What needs to be done -
Begin at the line that has "Where should I" and stop at the last of the rows, then put those lines into a JSON list of strings with one string per line. Skip blank lines and leave the pictures out of the answer.

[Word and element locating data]
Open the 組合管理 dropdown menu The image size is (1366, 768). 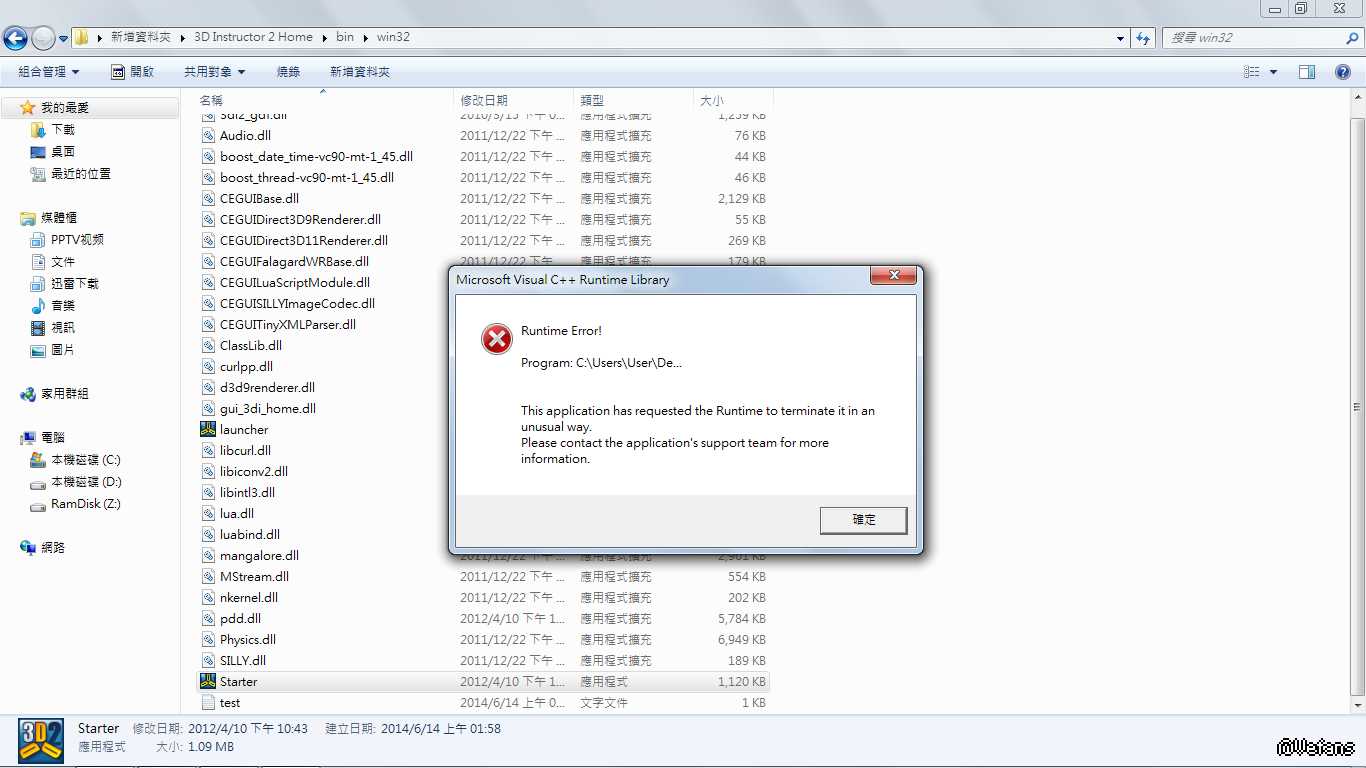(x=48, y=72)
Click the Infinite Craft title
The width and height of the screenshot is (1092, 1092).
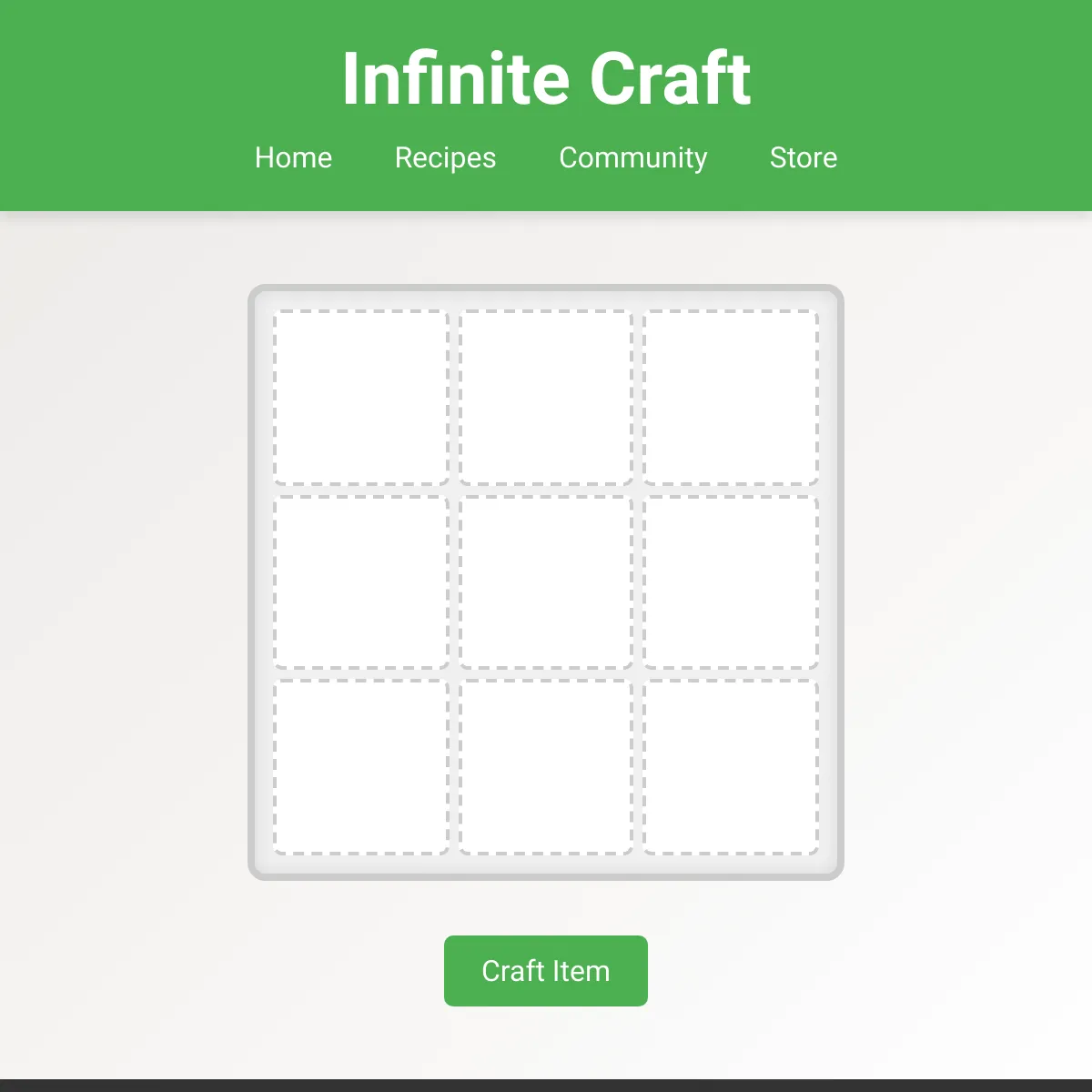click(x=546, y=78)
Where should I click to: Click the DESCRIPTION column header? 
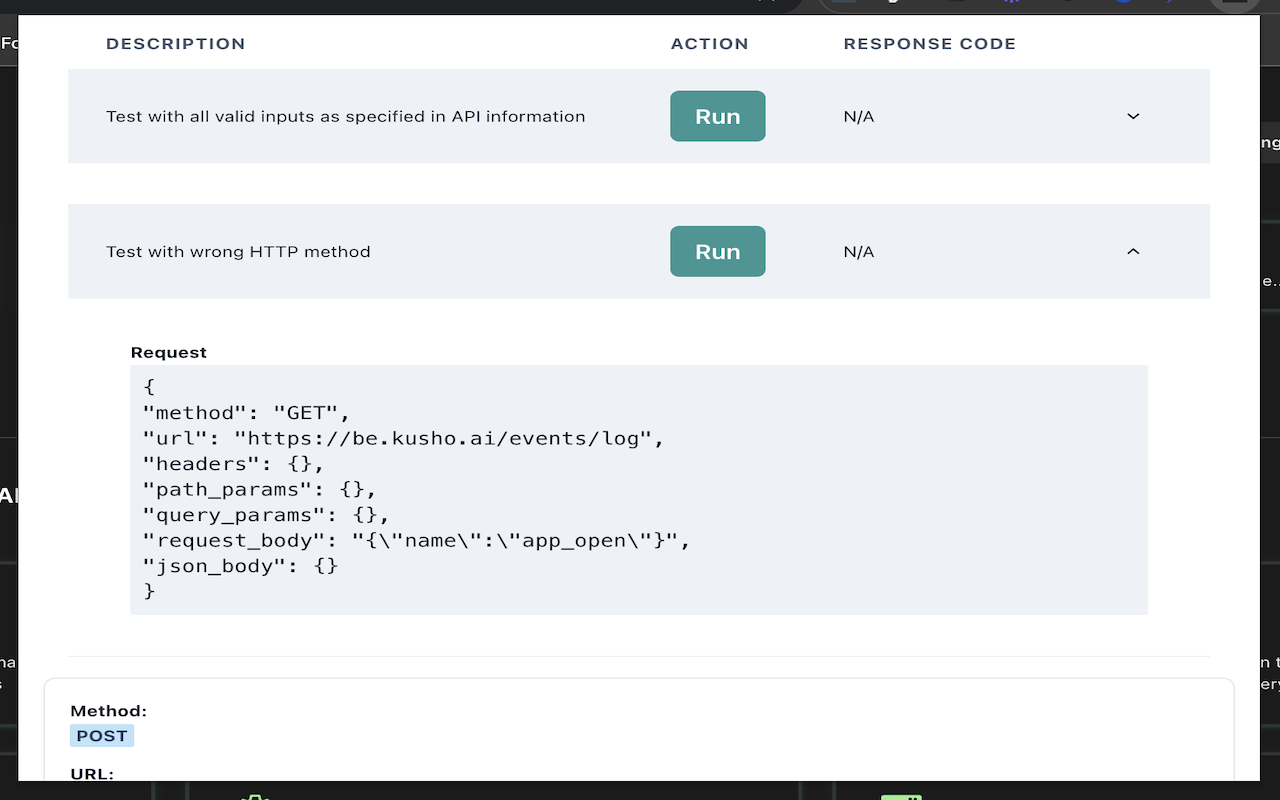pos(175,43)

Worked solution -
[
  "Where should I click to: Click the DESCRIPTION column header? ",
  "pos(175,43)"
]